Last month, defense titan Northrop Grumman announced that it was moving its corporate headquarters from Los Angeles to the Washington area, and the German electronics and engineering behemoth Siemens said that it would locate a new president and chief executive for its U.S. business in Washington.

Those announcements followed the 2008 decisions of defense contractor SAIC to move its headquarters from San Diego to McLean, VA; of Hilton Hotels to move its corporate headquarters from Beverly Hills to Tysons Corner, VA; and of Volkswagen to move its corporate offices from Auburn Hills, MI, to Herndon, VA.

But, while Washington officialdom expands its reach at home and private interests respond accordingly, Washington’s influence abroad is declining due to two inter-related problems – both of which are in America’s hands to fix.

First, the recent financial crisis raised serious questions across the globe about the viability of U.S.-led free market capitalism.

Gone is the “Washington Consensus” of recent years – the view in major political and financial centers that U.S.-led free markets would naturally fuel rising living standards around the world and that rising living standards, in turn, would inevitably lead to greater human rights in repressive nations like China, Russia, and the Gulf States.

Replacing the “Washington Consensus” are growing calls for new models of economic organization to prevent further episodes of financial mayhem. Blamed for the economic chaos of 2008 that spread from Brussels to Beijing, America finds it harder to convince a skeptical world that, economically speaking, it knows best.

Second, Washington’s exploding budget deficit will leave federal policymakers increasingly bereft of the military resources to keep the peace abroad, of the foreign assistance to build new alliances, and of the economic assistance to fuel development projects in under-developed regions.

While Washington scrounges for money, nations that are flush with funds will flex their muscles abroad. They include China, with its huge saving and surging trade surplus, and the Gulf States, whose oil drives the global economy.

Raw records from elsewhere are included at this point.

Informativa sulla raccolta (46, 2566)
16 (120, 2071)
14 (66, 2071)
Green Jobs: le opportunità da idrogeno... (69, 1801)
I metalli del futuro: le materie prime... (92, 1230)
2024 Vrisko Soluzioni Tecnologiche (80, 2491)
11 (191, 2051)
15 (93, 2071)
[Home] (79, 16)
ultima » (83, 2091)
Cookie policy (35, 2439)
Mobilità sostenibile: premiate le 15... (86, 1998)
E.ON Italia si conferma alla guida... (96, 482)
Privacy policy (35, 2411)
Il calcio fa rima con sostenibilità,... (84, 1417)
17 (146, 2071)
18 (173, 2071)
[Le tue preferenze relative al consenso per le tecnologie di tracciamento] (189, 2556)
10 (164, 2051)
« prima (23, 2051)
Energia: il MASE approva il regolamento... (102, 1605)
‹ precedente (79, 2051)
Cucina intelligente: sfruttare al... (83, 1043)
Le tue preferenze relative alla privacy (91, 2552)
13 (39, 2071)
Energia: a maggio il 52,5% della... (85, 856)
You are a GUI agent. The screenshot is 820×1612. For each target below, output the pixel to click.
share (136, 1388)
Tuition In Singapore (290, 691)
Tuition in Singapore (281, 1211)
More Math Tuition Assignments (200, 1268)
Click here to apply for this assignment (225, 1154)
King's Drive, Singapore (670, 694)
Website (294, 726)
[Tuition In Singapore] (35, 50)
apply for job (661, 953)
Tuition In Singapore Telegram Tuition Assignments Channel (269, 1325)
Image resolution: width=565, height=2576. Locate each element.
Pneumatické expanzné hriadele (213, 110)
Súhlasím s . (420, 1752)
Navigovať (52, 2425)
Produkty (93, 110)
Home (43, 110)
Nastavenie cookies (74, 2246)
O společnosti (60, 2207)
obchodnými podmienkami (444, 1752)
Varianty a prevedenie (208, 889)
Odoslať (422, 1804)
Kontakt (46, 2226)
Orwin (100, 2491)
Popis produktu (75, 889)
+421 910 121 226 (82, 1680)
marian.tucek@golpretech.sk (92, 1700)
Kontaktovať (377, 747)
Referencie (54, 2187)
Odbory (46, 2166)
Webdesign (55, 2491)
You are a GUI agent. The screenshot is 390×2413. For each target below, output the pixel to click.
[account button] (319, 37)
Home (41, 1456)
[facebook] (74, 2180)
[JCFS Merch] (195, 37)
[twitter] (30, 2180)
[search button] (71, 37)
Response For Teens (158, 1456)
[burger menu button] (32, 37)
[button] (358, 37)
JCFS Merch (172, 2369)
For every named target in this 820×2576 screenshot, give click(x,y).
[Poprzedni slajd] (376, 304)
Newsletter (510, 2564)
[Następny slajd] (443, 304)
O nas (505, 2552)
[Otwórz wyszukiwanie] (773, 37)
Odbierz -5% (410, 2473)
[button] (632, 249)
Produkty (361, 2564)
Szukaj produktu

It’s all rather simple, as Stephen S. Cohen and J. Bradford DeLong write in their engaging new book about America’s global indebtedness, The End of Influence:

“During World War I,” they write, “the world’s long-reigning superpower, Great Britain, faced a disturbing development: Just when the nation really needed it, Britain no longer had the money. The money had shifted to the United States, where it accumulated for the next 60 years, and then began to drain away. Soon it will be gone.”

Ominously, they continue, “[t]he money is not likely to come back any time soon.  The United States is now the world’s biggest debtor, and there is no other debtor nation of consequence… Does it matter? Yes.”

For nearly a century, the United States shaped a world according to its own designs. Its participation in two world wars guaranteed victory for the forces of freedom and democracy, tolerance and human rights. Its economic might generated the funds for such projects as the Marshall Plan, which helped Europe rebound from devastation and set the stage for more than a half-century of Western prosperity.

Now, however, America’s future as the world’s leading power is uncertain. Washington must, through its financial reforms, reassure a global audience that the U.S. economic model remains preferable to all others. And it must address its soaring deficit so that it once again has the resources that leadership requires.

If Washington fails to act wisely on those two fronts, America’s power will diminish, replaced by that of nations that don’t share our values and that would be only too happy to witness our demise.

That won’t be good for the United States. Nor will it be good for those around the world who depend on America’s leadership.